*PROMPT*.
Copy out, from the entries below, each line that holds the string "telhado".

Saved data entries
______________________________

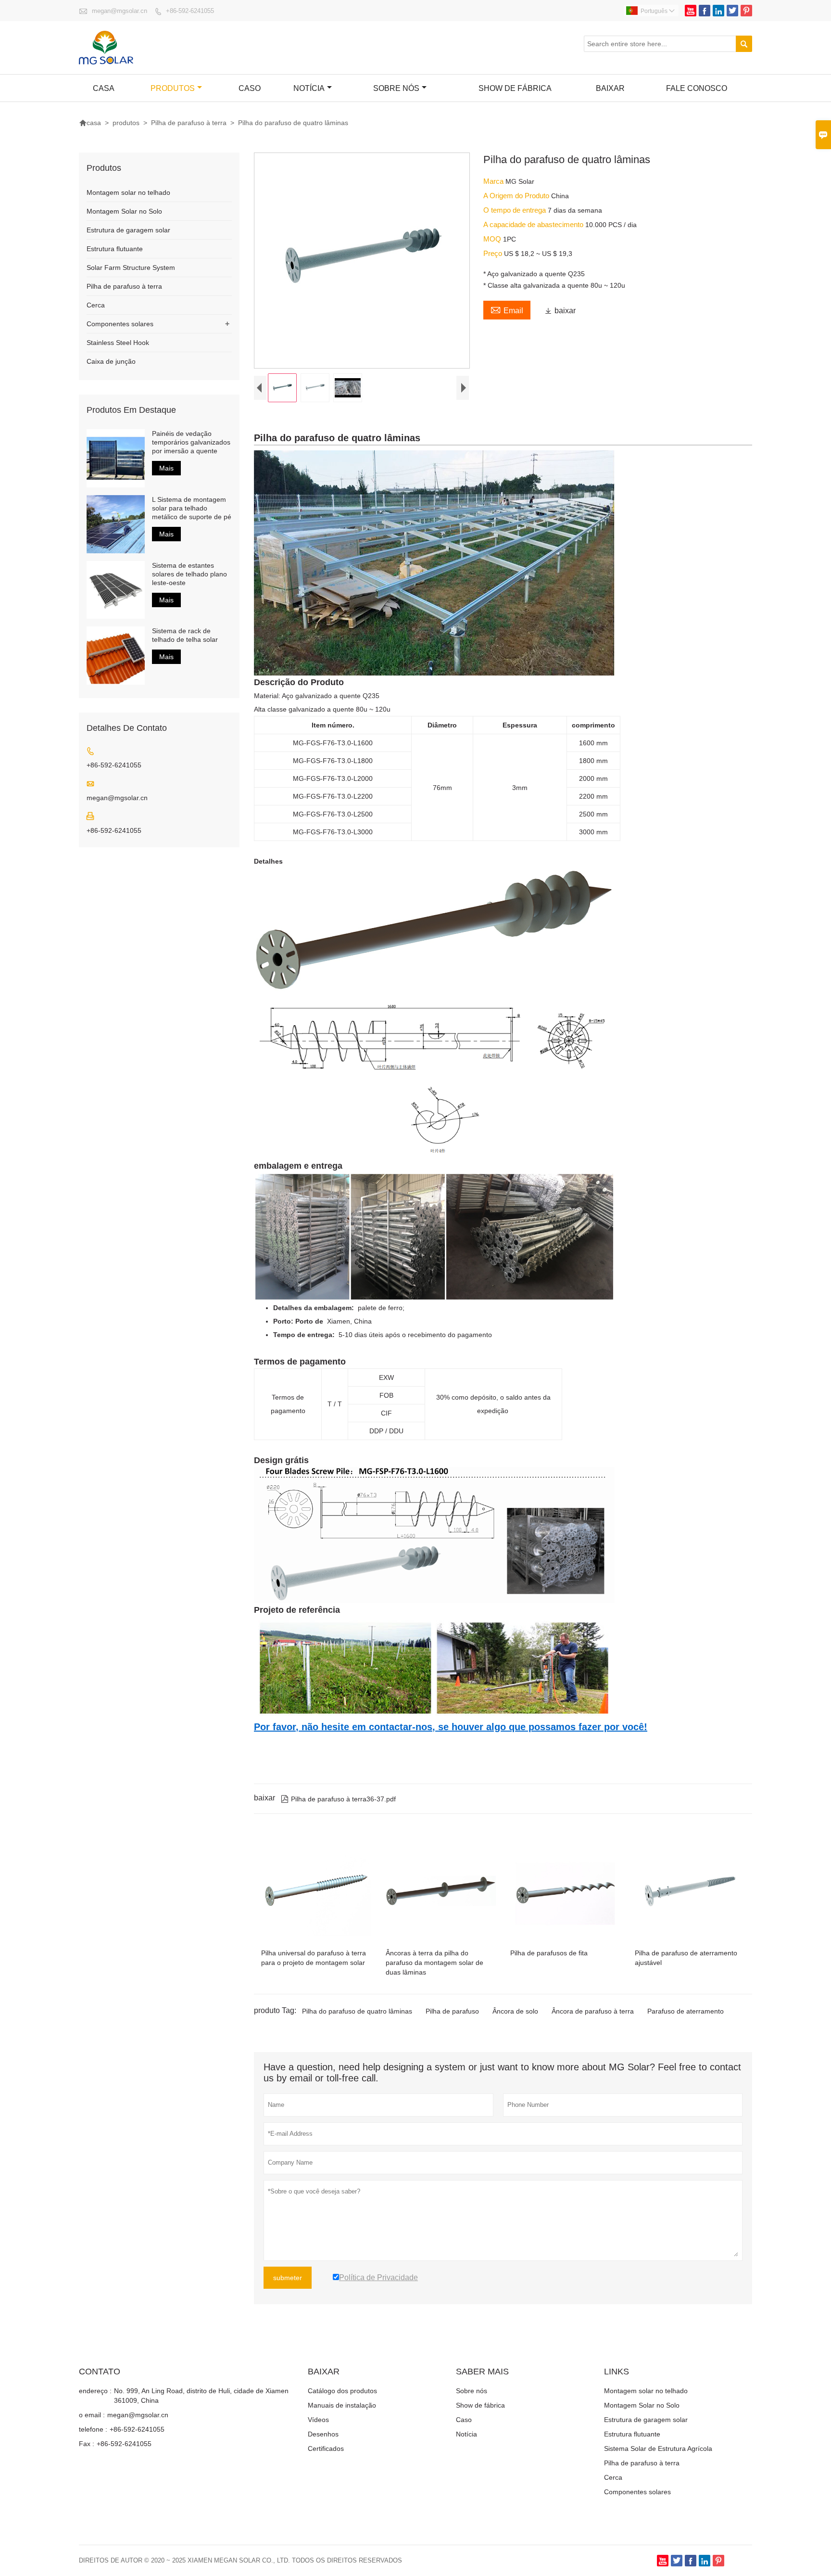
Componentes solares (120, 324)
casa (103, 88)
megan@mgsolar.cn (119, 10)
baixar (560, 310)
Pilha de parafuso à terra (189, 123)
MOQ (493, 239)
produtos (173, 88)
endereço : (95, 2391)
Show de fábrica (515, 88)
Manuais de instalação (342, 2405)
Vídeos (318, 2419)
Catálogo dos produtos (342, 2391)
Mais (166, 468)
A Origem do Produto (517, 195)
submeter (287, 2278)
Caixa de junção (111, 361)
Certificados (326, 2448)
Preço (493, 253)
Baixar (610, 88)
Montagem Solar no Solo (124, 211)
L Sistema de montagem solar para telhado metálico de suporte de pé (191, 508)
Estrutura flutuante (115, 249)
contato (99, 2371)
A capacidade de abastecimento (534, 224)
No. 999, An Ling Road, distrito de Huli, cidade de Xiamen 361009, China (201, 2395)
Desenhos (323, 2434)
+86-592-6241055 (190, 10)
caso (250, 88)
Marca (494, 181)
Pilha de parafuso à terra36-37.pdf (338, 1799)
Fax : (86, 2444)
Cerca (96, 305)
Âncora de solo (515, 2011)
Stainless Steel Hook (118, 342)
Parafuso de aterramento (685, 2011)
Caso (464, 2419)
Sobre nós (396, 88)
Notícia (466, 2434)
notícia (309, 88)
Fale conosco (696, 88)
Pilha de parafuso (452, 2011)
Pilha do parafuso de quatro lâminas (357, 2011)
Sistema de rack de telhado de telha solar (185, 635)
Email (507, 309)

______________________________

*ANSWER TO THE PROBLEM*.
L Sistema de montagem solar para telhado metálico de suporte de pé (191, 508)
Sistema de rack de telhado de telha solar (185, 635)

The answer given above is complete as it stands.